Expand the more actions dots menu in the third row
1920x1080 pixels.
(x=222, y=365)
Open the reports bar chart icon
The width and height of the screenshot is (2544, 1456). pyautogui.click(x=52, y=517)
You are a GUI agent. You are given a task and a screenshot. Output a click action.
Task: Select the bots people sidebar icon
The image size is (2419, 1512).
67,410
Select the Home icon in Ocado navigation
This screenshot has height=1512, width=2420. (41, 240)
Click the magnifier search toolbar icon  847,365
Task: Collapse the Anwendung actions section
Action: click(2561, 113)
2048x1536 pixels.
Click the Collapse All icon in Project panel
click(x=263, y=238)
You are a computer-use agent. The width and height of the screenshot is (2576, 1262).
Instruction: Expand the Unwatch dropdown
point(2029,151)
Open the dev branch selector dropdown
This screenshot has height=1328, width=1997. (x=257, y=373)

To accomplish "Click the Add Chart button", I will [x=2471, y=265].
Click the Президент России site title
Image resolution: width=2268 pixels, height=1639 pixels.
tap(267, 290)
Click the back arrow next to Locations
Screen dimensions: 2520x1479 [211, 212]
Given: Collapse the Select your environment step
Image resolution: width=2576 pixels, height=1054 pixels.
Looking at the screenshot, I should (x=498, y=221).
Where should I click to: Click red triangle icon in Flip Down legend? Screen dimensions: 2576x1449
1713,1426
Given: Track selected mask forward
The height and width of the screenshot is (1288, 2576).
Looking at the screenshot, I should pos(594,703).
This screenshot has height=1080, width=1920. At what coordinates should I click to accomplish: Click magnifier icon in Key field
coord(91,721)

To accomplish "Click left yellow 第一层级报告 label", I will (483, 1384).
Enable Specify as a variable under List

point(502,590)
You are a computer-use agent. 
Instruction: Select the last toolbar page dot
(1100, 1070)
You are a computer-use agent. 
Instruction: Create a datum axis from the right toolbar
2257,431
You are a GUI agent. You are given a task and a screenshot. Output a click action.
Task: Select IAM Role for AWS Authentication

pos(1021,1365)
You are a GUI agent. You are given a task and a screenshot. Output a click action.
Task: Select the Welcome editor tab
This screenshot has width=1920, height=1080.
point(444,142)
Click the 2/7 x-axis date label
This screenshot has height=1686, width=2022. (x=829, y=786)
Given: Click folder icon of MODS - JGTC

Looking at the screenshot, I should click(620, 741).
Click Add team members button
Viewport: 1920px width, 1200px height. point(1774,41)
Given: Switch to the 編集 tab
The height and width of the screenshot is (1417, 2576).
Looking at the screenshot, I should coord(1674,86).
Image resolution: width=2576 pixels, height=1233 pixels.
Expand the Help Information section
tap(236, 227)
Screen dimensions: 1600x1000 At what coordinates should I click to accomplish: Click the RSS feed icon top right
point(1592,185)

#### DESCRIPTION OF THE TASK:
Please output each record exactly as it appears above.

#### ANSWER SECTION:
Expand the more actions dots menu in the third row
1920x1080 pixels.
(x=222, y=365)
Open the reports bar chart icon
The width and height of the screenshot is (2544, 1456). pyautogui.click(x=52, y=517)
You are a GUI agent. You are given a task and a screenshot. Output a click action.
Task: Select the bots people sidebar icon
The image size is (2419, 1512).
67,410
Select the Home icon in Ocado navigation
This screenshot has height=1512, width=2420. (41, 240)
Click the magnifier search toolbar icon  847,365
Task: Collapse the Anwendung actions section
Action: click(2561, 113)
2048x1536 pixels.
Click the Collapse All icon in Project panel
click(x=263, y=238)
You are a computer-use agent. The width and height of the screenshot is (2576, 1262).
Instruction: Expand the Unwatch dropdown
point(2029,151)
Open the dev branch selector dropdown
This screenshot has height=1328, width=1997. (x=257, y=373)

To accomplish "Click the Add Chart button", I will [x=2471, y=265].
Click the Президент России site title
Image resolution: width=2268 pixels, height=1639 pixels.
tap(267, 290)
Click the back arrow next to Locations
Screen dimensions: 2520x1479 [211, 212]
Given: Collapse the Select your environment step
Image resolution: width=2576 pixels, height=1054 pixels.
Looking at the screenshot, I should (x=498, y=221).
Where should I click to: Click red triangle icon in Flip Down legend? Screen dimensions: 2576x1449
1713,1426
Given: Track selected mask forward
The height and width of the screenshot is (1288, 2576).
Looking at the screenshot, I should pos(594,703).
This screenshot has height=1080, width=1920. At what coordinates should I click to accomplish: Click magnifier icon in Key field
coord(91,721)

To accomplish "Click left yellow 第一层级报告 label", I will (483, 1384).
Enable Specify as a variable under List

point(502,590)
You are a computer-use agent. 
Instruction: Select the last toolbar page dot
(1100, 1070)
You are a computer-use agent. 
Instruction: Create a datum axis from the right toolbar
2257,431
You are a GUI agent. You are given a task and a screenshot. Output a click action.
Task: Select IAM Role for AWS Authentication

pos(1021,1365)
You are a GUI agent. You are given a task and a screenshot. Output a click action.
Task: Select the Welcome editor tab
This screenshot has width=1920, height=1080.
point(444,142)
Click the 2/7 x-axis date label
This screenshot has height=1686, width=2022. (x=829, y=786)
Given: Click folder icon of MODS - JGTC

Looking at the screenshot, I should click(620, 741).
Click Add team members button
Viewport: 1920px width, 1200px height. point(1774,41)
Given: Switch to the 編集 tab
The height and width of the screenshot is (1417, 2576).
Looking at the screenshot, I should coord(1674,86).
Image resolution: width=2576 pixels, height=1233 pixels.
Expand the Help Information section
tap(236, 227)
Screen dimensions: 1600x1000 At what coordinates should I click to accomplish: Click the RSS feed icon top right
point(1592,185)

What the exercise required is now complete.